Your objective: Lines from the one containing "[Scroll to top] (461, 2548)" through the end of the entries below: set them down exactly, both ends included, with nothing added.

Records contained in a dataset
_ _ _ _ _ _ _
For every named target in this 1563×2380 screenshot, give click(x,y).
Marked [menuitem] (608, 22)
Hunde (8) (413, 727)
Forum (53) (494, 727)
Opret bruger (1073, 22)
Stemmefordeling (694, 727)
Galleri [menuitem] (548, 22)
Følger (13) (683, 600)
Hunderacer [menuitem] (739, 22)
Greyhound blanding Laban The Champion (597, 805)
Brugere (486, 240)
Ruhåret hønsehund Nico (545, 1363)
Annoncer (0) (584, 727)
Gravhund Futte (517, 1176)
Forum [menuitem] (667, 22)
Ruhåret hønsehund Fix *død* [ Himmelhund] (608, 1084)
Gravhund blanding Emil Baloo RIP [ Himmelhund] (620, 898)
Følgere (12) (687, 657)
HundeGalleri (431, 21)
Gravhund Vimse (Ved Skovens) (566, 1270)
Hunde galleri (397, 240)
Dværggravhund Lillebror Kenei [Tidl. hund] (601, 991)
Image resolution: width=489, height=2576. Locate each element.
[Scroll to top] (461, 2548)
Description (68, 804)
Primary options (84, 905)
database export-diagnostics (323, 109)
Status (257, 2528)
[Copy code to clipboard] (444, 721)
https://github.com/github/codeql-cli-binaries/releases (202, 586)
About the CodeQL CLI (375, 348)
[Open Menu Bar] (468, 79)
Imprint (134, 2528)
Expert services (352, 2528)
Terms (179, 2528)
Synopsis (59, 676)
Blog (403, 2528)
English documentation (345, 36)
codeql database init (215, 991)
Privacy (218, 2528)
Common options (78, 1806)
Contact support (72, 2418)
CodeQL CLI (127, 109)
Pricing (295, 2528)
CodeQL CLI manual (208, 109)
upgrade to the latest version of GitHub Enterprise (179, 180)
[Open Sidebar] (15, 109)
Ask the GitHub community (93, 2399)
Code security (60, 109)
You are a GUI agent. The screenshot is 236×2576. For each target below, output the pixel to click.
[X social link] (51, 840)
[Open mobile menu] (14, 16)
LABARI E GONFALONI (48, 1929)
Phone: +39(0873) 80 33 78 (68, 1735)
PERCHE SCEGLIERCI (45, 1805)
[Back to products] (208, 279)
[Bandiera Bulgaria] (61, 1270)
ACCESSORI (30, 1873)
_ _ _ _ _ _ _
Exercise output:
[Scroll to top] (461, 2548)
Description (68, 804)
Primary options (84, 905)
database export-diagnostics (323, 109)
Status (257, 2528)
[Copy code to clipboard] (444, 721)
https://github.com/github/codeql-cli-binaries/releases (202, 586)
About the CodeQL CLI (375, 348)
[Open Menu Bar] (468, 79)
Imprint (134, 2528)
Expert services (352, 2528)
Terms (179, 2528)
Synopsis (59, 676)
Blog (403, 2528)
English documentation (345, 36)
codeql database init (215, 991)
Privacy (218, 2528)
Common options (78, 1806)
Contact support (72, 2418)
CodeQL CLI (127, 109)
Pricing (295, 2528)
CodeQL CLI manual (208, 109)
upgrade to the latest version of GitHub Enterprise (179, 180)
[Open Sidebar] (15, 109)
Ask the GitHub community (93, 2399)
Code security (60, 109)
You are a GUI agent. The screenshot is 236×2576. For each target below, output the pixel to click.
[X social link] (51, 840)
[Open mobile menu] (14, 16)
LABARI E GONFALONI (48, 1929)
Phone: +39(0873) 80 33 78 (68, 1735)
PERCHE SCEGLIERCI (45, 1805)
[Back to products] (208, 279)
[Bandiera Bulgaria] (61, 1270)
ACCESSORI (30, 1873)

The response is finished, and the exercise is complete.